►

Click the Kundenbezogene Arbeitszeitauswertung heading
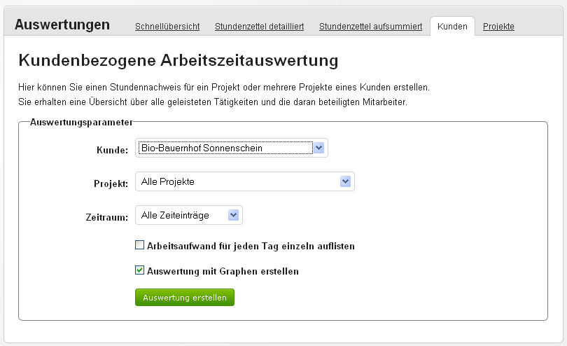The height and width of the screenshot is (346, 567). 178,61
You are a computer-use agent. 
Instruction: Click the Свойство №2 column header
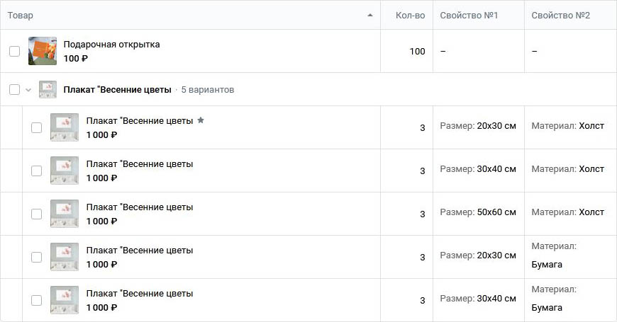pos(561,16)
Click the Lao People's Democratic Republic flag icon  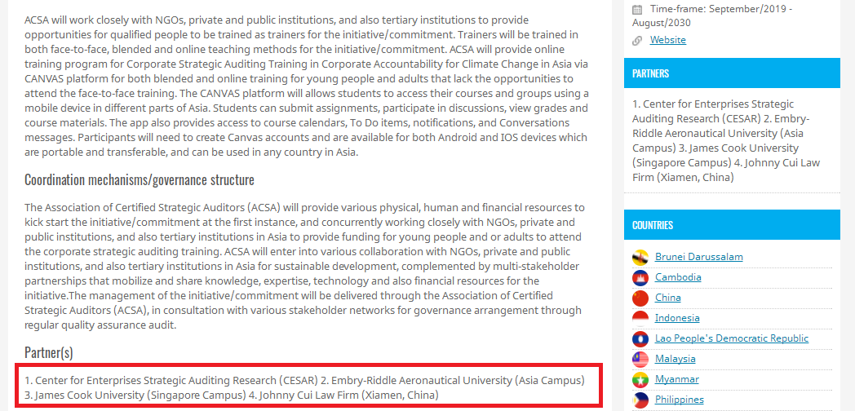point(640,339)
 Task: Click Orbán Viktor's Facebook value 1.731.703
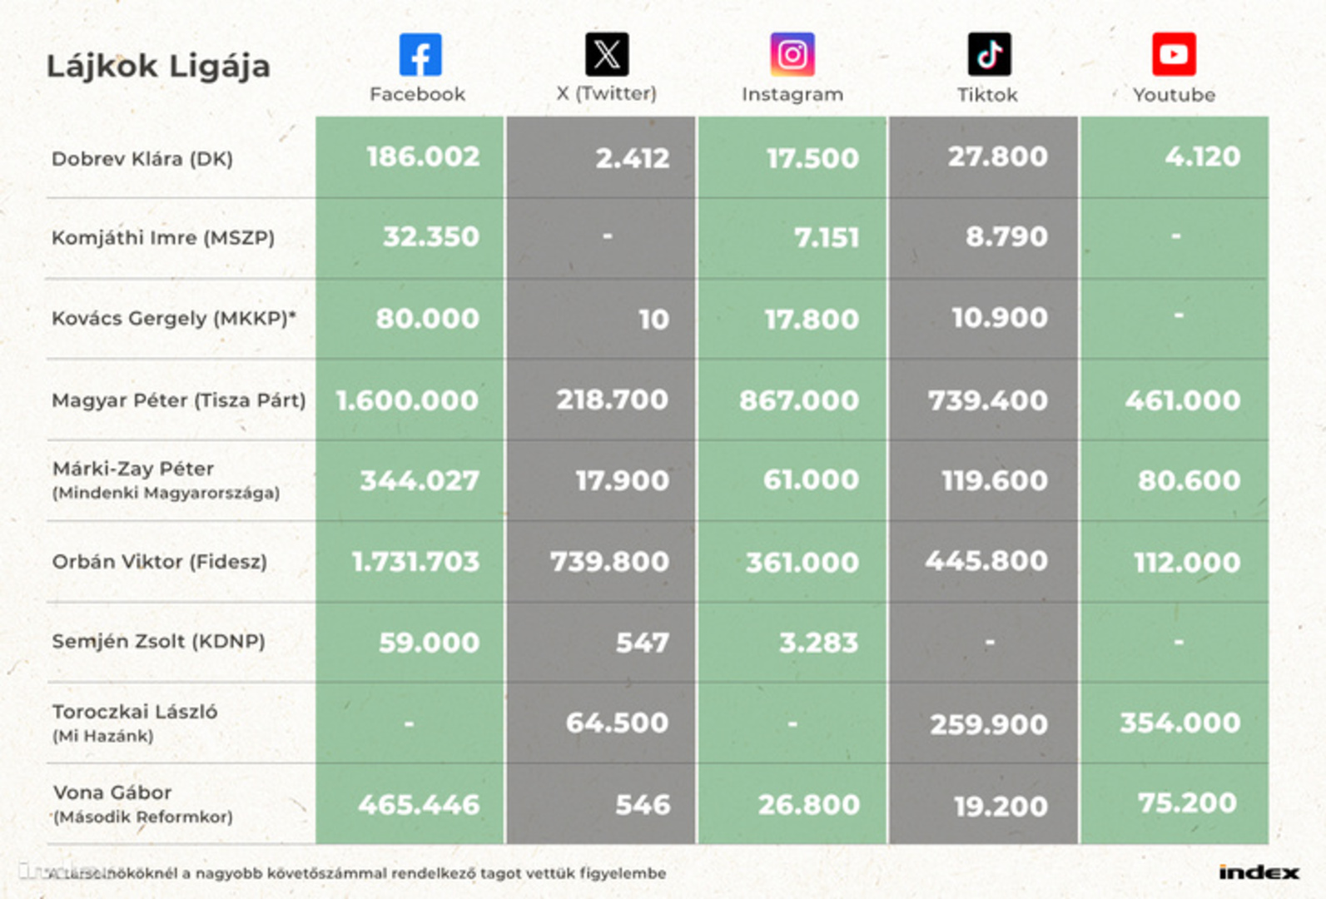(x=415, y=562)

◄

# [Instructions for the task]
Starting with the line that contains "Task: Click Orbán", copy every line word for word through the end of the listing above, but leave out the pictures.

# [Result for this exercise]
 Task: Click Orbán Viktor's Facebook value 1.731.703
(x=415, y=562)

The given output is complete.